Count the lines of the records that contain the string "Switch", treating uppercase and lowercase as distinct, and give only the number.
= = = =
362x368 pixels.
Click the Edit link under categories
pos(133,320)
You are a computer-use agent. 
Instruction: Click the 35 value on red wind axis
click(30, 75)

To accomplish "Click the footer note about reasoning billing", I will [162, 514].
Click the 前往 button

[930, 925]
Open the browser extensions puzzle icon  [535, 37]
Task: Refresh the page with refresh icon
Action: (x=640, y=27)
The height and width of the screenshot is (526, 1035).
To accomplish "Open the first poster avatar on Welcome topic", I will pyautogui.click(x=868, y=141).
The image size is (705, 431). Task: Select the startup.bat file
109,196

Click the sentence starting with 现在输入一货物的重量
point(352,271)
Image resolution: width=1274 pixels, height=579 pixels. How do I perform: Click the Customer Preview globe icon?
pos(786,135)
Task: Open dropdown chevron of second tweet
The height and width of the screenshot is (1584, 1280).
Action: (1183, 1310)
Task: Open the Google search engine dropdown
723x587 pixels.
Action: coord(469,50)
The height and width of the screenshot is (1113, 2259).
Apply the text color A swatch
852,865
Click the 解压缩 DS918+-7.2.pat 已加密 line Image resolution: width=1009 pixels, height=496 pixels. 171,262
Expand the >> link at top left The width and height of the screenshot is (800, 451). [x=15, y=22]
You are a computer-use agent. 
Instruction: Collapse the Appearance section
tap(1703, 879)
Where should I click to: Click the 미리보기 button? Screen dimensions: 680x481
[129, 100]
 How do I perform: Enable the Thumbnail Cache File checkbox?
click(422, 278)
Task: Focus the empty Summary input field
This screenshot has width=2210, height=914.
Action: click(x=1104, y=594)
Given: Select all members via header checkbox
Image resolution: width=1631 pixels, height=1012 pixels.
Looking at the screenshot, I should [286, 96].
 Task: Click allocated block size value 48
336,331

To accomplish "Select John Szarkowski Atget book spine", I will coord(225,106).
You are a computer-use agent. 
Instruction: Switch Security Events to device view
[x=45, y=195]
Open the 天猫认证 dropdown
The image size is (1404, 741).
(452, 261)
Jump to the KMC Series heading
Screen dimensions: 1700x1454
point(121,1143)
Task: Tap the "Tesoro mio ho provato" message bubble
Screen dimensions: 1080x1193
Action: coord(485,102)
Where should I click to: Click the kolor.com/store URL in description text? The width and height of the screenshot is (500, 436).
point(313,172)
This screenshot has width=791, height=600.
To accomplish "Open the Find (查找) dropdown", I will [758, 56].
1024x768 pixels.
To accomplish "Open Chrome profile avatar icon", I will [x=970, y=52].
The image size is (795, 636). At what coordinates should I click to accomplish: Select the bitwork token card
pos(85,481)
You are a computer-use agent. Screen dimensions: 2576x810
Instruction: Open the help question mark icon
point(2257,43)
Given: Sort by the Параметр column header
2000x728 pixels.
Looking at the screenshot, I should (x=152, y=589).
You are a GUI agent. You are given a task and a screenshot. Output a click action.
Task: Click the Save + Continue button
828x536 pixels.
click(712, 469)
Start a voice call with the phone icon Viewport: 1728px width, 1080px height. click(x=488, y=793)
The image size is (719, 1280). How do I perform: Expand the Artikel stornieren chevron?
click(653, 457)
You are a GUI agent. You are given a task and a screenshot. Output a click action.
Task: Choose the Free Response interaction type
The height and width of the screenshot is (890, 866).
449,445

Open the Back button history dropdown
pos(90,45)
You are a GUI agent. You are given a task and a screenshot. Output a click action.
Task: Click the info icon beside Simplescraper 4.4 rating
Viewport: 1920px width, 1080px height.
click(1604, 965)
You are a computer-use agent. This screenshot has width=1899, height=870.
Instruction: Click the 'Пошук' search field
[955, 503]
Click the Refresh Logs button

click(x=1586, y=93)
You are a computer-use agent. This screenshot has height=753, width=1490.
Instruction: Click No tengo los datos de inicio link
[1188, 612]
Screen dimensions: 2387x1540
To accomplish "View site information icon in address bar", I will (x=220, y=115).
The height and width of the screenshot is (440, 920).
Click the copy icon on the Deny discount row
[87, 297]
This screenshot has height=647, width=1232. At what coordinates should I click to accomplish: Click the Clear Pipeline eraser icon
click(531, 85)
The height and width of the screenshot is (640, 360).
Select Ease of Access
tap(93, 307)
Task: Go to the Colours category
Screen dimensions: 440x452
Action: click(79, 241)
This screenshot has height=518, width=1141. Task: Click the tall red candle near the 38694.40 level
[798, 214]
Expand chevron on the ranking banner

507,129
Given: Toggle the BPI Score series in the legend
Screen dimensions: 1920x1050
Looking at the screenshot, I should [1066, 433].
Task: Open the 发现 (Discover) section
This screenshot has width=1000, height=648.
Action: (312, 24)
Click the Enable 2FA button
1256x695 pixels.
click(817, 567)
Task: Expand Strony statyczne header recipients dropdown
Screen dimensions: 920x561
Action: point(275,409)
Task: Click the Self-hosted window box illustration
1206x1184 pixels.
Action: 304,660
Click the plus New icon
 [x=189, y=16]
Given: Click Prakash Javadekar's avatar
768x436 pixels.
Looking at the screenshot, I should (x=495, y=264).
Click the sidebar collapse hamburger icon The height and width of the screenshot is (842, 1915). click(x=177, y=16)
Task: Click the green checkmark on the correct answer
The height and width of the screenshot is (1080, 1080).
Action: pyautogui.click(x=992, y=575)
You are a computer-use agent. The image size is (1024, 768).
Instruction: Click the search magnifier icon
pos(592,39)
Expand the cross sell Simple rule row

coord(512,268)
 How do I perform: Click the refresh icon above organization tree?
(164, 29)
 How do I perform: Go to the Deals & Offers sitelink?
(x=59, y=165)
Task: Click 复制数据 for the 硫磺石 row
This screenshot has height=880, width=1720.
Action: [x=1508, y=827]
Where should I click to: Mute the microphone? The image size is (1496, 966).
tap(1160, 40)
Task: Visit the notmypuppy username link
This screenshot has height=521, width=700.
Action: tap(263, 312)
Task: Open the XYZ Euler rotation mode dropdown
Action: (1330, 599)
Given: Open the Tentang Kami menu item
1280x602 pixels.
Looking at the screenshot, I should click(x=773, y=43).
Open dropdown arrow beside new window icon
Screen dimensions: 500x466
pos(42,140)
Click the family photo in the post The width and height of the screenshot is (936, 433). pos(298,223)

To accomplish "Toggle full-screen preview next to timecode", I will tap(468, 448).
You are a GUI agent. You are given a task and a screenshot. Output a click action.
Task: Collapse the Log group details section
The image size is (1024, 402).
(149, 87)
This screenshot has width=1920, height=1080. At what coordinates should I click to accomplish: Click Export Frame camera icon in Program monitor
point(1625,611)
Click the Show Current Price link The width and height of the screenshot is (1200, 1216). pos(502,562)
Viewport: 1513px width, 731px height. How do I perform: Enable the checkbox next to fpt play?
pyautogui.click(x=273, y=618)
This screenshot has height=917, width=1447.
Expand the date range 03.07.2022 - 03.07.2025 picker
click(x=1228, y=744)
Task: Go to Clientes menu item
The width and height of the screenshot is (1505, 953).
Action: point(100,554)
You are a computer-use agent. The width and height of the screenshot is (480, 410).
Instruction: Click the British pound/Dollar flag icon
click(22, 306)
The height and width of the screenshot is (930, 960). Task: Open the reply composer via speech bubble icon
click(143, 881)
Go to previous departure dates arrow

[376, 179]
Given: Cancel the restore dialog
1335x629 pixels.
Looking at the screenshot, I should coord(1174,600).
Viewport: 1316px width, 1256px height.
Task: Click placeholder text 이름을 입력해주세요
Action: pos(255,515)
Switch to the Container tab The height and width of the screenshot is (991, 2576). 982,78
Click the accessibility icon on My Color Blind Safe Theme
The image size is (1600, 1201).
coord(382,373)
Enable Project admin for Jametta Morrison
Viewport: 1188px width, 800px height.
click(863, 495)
= = = =
▸ **Output below**:
2